How can I calculate cycle-wise average (mean for values circled in red) only for true conditions (cycle value 1) for other column DCUL13.LC01? Is there any function or can someone help me with the code?
CodePudding user response:
You can aggregate mean for consecutive 1
create by cumulative sum and filtered with inverted mask by boolean indexing
:
df = pd.DataFrame({'col' : range(15),'cycle' : [1,1,1,1,0,1,0,0,1,0,1,1,0,1,0]})
print (df)
col cycle
0 0 1
1 1 1
2 2 1
3 3 1
4 4 0
5 5 1
6 6 0
7 7 0
8 8 1
9 9 0
10 10 1
11 11 1
12 12 0
13 13 1
14 14 0
m = df['cycle'].eq(0)
df1 = df[~m].groupby(m.cumsum())['col'].mean().reset_index(name='Average')
print (df1)
cycle Average
0 0 1.5
1 1 5.0
2 3 8.0
3 4 10.5
4 5 13.0
Details:
print (df.assign(cumsum=m.cumsum(), inv_mask = ~m))
col cycle cumsum inv_mask
0 0 1 0 True
1 1 1 0 True
2 2 1 0 True
3 3 1 0 True
4 4 0 1 False
5 5 1 1 True
6 6 0 2 False
7 7 0 3 False
8 8 1 3 True
9 9 0 4 False
10 10 1 4 True
11 11 1 4 True
12 12 0 5 False
13 13 1 5 True
14 14 0 6 False
CodePudding user response:
I would rename your second column as it seems to not represent the cycle number but some other value (as shown by your annotations).
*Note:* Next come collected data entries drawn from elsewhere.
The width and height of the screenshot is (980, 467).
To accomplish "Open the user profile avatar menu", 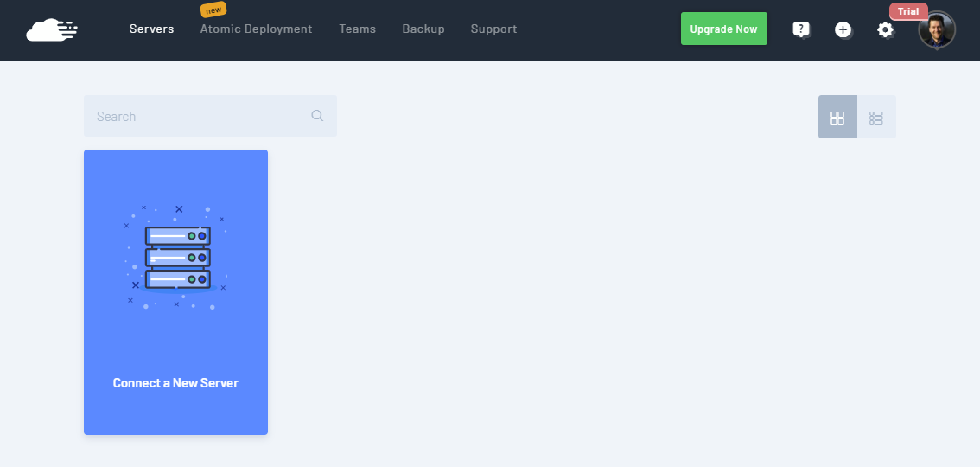I will [x=937, y=31].
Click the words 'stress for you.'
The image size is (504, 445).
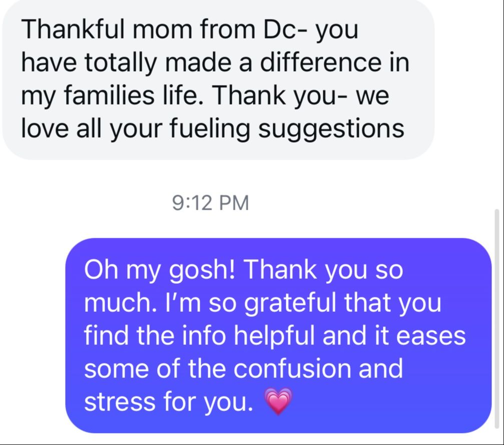[x=169, y=402]
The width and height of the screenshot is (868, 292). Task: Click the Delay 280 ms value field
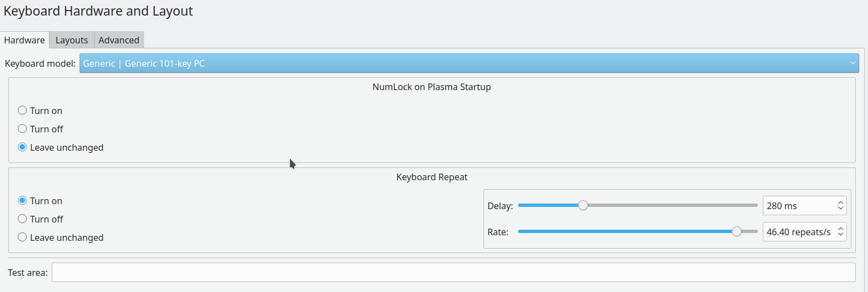click(x=797, y=206)
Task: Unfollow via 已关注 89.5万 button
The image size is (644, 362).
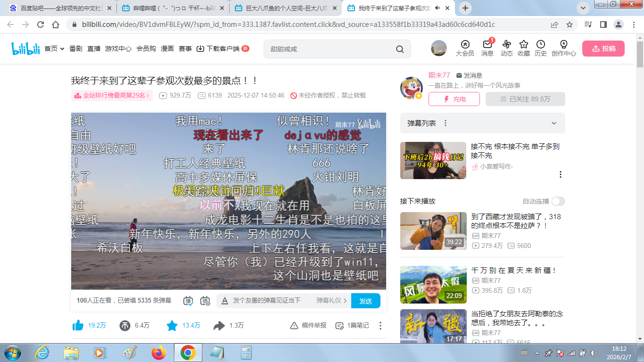Action: point(525,99)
I would then create another column in your dataframe called cycle that contains the corresponding cycle number (e.g. in your case, 1 for the first 5 rows, 2 for the next 3 rows etc).
You can then use fancy indexing and the pandas groupby function to calculate the mean, as shown below (with renamed column names, only two cycles and slightly edited data so as to show the mean is being calculated correctly):
x = {'A' : [277, 277, 277, 277, 300, 277, 276, 276],
'B' : [1, 1, 1, 1, 0, 1, 0, 0],
'cycle' : [1, 1, 1, 1, 1, 2, 2, 2,]}
x = pd.DataFrame(x)
means_of_A = x[x['B']==1].groupby('cycle').mean()['A']
means_of_A
is then equal to:
cycle
1 277.0
2 277.0
Name: A, dtype: float64
which is equivalent to what you need.